第1部 平成30年度(2018年度)の中小企業の動向 

第4節 まとめ

本章では、多様な中小企業の動態を、CRDデータを利用して財務面から捉えることとした。

第1節では、中小企業の主な財務指標から中央値と平均値を算出するとともに、各経営指標における中小企業の分布状況を把握した。ここでは、平均値が中央値を大きく上回り、中小企業の中でも業績に大きなばらつきがあることを改めて確認した。

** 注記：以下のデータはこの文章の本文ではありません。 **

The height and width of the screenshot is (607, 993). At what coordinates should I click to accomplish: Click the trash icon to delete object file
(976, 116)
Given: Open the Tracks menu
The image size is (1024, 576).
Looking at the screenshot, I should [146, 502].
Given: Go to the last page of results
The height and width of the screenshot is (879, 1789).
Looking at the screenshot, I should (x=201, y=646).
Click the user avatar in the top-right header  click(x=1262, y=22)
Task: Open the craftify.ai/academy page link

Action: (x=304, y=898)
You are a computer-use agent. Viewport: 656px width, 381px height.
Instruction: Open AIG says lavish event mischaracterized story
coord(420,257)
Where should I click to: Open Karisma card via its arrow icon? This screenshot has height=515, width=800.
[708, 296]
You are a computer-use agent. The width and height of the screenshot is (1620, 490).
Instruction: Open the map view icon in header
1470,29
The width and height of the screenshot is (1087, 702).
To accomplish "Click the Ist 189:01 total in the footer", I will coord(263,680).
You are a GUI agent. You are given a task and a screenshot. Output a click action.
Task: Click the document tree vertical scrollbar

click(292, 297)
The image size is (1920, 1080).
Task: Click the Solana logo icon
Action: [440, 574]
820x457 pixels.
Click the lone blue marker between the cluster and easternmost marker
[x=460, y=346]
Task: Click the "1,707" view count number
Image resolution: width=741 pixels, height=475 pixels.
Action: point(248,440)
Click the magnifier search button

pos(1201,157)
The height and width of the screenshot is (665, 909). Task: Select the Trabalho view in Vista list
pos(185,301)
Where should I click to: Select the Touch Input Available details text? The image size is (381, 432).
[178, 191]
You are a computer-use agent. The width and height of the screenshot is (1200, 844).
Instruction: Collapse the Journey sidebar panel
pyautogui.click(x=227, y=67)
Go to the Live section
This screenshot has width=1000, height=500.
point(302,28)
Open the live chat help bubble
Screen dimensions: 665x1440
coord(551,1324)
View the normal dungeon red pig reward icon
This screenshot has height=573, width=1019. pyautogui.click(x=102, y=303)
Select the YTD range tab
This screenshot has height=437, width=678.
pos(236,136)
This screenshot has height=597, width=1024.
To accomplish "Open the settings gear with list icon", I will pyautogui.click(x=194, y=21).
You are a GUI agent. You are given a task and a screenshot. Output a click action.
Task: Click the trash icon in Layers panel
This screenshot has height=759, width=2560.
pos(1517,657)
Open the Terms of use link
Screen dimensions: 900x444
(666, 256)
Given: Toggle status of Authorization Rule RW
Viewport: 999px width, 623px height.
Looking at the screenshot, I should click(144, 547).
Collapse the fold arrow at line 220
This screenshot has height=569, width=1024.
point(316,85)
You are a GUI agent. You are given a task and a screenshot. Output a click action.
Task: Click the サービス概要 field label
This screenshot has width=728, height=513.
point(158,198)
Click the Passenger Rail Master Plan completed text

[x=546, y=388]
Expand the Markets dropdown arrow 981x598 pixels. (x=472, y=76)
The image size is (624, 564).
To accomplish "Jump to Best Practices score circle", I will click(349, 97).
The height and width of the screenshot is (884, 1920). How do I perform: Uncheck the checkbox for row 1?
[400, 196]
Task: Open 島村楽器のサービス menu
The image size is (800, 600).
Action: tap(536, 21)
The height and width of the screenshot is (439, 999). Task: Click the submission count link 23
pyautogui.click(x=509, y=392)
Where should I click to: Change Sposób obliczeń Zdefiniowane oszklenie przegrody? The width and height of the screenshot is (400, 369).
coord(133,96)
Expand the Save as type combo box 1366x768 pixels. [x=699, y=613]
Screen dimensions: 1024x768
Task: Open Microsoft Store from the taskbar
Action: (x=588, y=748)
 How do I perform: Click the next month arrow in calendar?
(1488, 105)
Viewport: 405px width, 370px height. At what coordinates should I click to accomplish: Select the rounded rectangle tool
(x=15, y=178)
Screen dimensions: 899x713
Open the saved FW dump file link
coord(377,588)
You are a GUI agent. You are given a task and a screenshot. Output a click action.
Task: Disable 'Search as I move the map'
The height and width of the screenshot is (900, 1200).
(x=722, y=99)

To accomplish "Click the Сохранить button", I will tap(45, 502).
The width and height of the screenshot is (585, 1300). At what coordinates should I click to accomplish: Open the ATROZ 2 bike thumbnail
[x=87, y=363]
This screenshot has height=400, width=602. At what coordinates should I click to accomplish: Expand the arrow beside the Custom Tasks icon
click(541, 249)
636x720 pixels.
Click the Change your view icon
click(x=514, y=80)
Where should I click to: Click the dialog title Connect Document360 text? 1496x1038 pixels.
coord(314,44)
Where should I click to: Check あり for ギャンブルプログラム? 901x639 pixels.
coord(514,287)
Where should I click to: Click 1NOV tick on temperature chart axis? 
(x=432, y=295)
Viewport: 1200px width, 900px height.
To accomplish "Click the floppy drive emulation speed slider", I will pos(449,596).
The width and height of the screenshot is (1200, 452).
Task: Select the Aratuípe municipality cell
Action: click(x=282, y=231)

第2節では、2007年度から2016年度までの業績の推移を確認した。リーマンショック後、赤字企業の割合は漸減傾向にあるものの、恒常的な赤字体質企業も一定数存在していることが分かった。また、純資産の推移からは、業績を伸長させている企業とそうでない企業の間で二極化が進んでいる可能性についても明らかになった。さらに、債務超過の企業に着目すると、債務超過が大きいほど業績改善が困難であり債務超過が軽微な段階で経営改善に着手することが重要であることを示した。

第3節では、傾向スコアマッチングの手法を用い、設備投資を実施した企業の投資後のパフォーマンスの分析を試みた。結果としては、概ね5年までにROA、売上高、現預金、従業員数について増加することが統計的に有意な水準で確認された。